Она молчала, глядя в окно на переплетения виноградных лоз.
- Знаешь, мы… я имею в виду мужчин… всех мужчин, а не только этих русских. Мы очень простые, и мы не любим, когда вокруг нас нагромождают сложности. Нам тяжело разбираться в женской логике. Когда князь-отец говорит мне, что крестьянская община должна состоять из десяти семей, потому что так удобно работать: все следят друг за дружкой и не воруют, - мне это понятно. Когда ты, после десяти лет близкого знакомства с Гончаковым не смеешь позвонить им по телефону, чтобы он не подумал, что ты ему навязываешься – этого я не могу понять, как не могу понять, что значит Библейская истина «Кого Бог любит – того наказует». По натуре мы охотники. Когда у нас отнимают эту роль и делают из нас дичь, нам это неприятно.

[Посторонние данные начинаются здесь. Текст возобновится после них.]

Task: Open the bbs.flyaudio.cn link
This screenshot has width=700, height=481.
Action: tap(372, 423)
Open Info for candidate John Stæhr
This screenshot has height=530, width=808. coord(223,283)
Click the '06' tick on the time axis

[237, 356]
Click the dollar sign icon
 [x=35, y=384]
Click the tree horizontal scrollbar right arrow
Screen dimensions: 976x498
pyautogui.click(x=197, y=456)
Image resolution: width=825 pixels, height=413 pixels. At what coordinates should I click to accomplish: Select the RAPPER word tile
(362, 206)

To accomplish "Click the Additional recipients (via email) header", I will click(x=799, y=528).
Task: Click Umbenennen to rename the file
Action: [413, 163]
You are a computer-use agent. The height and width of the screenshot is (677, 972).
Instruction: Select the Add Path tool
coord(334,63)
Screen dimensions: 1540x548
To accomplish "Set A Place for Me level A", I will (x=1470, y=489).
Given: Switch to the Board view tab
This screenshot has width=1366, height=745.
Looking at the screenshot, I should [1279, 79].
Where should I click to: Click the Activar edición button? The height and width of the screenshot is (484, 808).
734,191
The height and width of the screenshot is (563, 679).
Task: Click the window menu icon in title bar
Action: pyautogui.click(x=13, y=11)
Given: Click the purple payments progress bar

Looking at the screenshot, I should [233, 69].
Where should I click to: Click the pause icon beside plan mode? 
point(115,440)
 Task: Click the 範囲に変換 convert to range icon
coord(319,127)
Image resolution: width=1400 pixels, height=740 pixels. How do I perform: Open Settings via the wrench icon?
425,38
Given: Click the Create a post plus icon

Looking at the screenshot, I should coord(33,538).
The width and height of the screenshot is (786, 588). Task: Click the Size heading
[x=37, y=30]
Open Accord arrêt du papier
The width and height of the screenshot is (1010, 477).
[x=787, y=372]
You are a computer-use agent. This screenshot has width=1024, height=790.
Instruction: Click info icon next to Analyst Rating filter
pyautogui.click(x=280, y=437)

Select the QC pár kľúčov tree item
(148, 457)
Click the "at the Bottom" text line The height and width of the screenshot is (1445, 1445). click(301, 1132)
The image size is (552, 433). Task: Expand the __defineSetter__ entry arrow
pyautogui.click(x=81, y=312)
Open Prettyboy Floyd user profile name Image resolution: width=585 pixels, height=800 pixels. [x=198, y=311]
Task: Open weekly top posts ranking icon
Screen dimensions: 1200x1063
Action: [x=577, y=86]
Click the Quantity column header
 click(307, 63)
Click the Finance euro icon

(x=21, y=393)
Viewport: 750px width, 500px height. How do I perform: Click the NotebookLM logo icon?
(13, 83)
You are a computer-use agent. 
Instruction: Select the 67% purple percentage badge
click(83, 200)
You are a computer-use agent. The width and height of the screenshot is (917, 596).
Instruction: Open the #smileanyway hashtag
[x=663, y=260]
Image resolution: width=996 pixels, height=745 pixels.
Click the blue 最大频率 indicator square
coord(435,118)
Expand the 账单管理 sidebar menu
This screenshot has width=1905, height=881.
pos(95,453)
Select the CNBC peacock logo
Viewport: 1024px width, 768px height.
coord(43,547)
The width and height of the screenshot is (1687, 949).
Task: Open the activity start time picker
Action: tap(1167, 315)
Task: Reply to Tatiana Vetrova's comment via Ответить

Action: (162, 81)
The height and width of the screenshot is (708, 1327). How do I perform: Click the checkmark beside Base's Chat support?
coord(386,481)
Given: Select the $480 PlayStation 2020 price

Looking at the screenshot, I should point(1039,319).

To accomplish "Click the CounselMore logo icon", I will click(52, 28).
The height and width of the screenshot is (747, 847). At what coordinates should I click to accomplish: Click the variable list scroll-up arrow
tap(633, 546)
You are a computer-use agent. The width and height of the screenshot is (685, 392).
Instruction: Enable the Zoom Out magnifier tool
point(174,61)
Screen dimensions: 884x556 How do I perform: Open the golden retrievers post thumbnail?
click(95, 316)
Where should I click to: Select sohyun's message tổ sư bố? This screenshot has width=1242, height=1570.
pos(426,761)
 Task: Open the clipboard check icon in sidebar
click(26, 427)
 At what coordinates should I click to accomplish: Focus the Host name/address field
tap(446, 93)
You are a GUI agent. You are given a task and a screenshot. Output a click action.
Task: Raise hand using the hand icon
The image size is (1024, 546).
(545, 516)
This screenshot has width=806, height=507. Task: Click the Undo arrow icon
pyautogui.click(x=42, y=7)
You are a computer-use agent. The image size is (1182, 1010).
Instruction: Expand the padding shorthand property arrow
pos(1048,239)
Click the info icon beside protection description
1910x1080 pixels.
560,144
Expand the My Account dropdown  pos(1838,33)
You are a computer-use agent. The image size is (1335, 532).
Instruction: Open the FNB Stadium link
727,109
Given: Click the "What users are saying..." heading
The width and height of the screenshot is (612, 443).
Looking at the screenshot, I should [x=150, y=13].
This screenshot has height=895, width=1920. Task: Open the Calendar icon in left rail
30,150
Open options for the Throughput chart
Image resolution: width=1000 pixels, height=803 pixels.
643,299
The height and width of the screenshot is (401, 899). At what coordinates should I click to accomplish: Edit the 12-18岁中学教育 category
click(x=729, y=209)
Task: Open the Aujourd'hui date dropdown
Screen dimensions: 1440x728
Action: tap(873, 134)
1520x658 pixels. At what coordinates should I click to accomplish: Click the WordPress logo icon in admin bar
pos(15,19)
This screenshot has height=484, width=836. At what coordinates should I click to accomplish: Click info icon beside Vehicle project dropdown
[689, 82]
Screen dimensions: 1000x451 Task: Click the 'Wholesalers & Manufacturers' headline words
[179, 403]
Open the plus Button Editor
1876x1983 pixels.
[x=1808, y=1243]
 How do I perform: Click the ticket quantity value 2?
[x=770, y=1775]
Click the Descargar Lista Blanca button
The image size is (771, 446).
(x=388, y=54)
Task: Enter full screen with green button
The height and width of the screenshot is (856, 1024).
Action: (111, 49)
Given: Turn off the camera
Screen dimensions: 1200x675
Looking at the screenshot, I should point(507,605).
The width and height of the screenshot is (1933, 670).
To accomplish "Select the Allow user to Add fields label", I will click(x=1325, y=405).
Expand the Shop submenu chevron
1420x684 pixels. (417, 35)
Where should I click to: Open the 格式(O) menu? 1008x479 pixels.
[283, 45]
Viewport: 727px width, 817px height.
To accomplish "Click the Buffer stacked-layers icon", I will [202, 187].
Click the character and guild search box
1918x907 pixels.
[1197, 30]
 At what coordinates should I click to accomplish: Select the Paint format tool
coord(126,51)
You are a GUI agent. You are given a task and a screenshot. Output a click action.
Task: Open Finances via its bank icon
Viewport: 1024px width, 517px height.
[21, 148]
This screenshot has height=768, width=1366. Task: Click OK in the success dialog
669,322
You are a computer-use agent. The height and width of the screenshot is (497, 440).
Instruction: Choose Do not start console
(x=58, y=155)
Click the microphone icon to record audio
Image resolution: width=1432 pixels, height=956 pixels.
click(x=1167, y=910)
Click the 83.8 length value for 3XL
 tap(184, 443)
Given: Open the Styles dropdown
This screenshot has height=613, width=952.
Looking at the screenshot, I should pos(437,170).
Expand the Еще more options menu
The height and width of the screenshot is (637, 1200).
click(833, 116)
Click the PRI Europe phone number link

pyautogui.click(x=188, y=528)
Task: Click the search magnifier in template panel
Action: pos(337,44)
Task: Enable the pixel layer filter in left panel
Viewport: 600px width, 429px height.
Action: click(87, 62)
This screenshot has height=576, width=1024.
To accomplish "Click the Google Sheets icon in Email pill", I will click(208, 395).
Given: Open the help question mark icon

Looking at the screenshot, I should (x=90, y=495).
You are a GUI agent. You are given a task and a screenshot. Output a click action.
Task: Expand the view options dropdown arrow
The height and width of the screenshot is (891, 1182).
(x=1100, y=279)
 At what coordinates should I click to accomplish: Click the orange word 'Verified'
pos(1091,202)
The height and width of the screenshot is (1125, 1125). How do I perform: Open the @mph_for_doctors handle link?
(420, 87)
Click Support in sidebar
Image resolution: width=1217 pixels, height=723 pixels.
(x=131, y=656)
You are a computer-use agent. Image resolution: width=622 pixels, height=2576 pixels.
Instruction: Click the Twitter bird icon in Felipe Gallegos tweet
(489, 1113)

Запомни это и перестань сбивать с толку свою мать. Если она приготовила обед, звони по телефону и говори: у нас обед. Приезжай и съешь. Поняла?
- Да.
- Я рад, если поняла. Мне даже не интересно, какой из них или оба сразу. Кто бы ни был: это крайне неудачный вариант, Патти Крайне неудачный.
- Я учту.
- Учти.
Он прав, не нужно громоздить сложности. Нужно позвонить и сказать: - Приезжай, мы соскучились. Почему ты перестал ездить? – думала она, и чем очевиднее было, что нужно позвонить, тем сильнее билось у нее сердце. Нужно позвонить и пригласить в гости, думала она – и не позвонила.